今思うと冬にしては陽射しが暑い日だった。ぬるく心地良い春の嵐に面接帰りのかばんをぶらぶらさせながら、引き継ぎを済ませてロッカーを空にして、マグカップやペン立てやデスクの上のクマなんかを細々と持って帰ってきた日のことをなんとなく思い出した。

もう一睡もしていない明け方のオフィスで、ロケバスがやってきてしまう音を聞いて絶望しなくてもいい。狭いカプセルホテルで悪夢にうなされて泣かなくてもいい。早朝に吐き気と涙を我慢しながら歯をくいしばってお化粧しなくてもいい。夜更けに寝ついた数分後、社用端末の着信音に飛び起きなくてもいい。そう思うとたまらなくほっとするのに、不思議なもので、完パケたムービーを観てスタジオで嬉し泣きしたあの日とか、深夜残業中に皆で食べたデリバリーピザの味とか、すっかり懐いた後輩が夢を語ってくれるのを聞きながら食べたランチのガパオライスの辛さとか、恩師のプロデューサーに仕事を任せてもらえた時の誇らしさとか、先輩の誕生日を祝ってハンバーガーに仏壇用ろうそくを立てて笑い合った夜とか、スタイリストさんと衣装をたくさん広げてコーディネートに明け暮れた日々とか、オーディションで子役の笑顔を引き出せた瞬間とか、初めて行った撮影現場でのラストシーンで見た泣きそうに綺麗な夕焼けとか、そういう数えきれない鮮やかな思い出を愛おしむ自分もいて、あぁ間違った日々ではなかったんだな、そう思うと辛かった諸々がようやく報われたような気がした。

 

数年間慢性的に足りていなかった睡眠を取り戻すようにこんこんと眠った。
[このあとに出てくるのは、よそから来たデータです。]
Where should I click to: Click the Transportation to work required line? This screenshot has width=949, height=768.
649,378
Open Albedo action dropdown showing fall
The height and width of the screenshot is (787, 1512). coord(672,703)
激務中はとても世話できなかった、大きなフィカスベンガレンシス(ゴムの木の仲間らしい。毎日マグカップで水あげてる)の鉢植えを買った。小さなブーケを定期的に買って花瓶に飾るようになった。苺と砂糖を瓶で漬けてシロップを作ったり、コーヒーのドリッパーを新調したり、秋に越してきた家の台所は随分賑やかになった。一番しんどかったとある冬の休日、泣きながら持ち帰り仕事してたら友達が豚バラと白菜の鍋を作って食べさせてくれたな、ああそういえばあの冬は本当に食欲がなくて、こんなに食い道楽なのに何も食べたいと思えなくて悲しかったな、そういうのを色々思い出しながら作った肉じゃがや酢鶏やハムカツはきちんと美味しくて、ようやく全部が元通りになったことを噛みしめた。


冬が終わった。一人で越してきた家で、寒い寒いたくさんの夜を乗り越えることができたから、きっと春からもやっていける。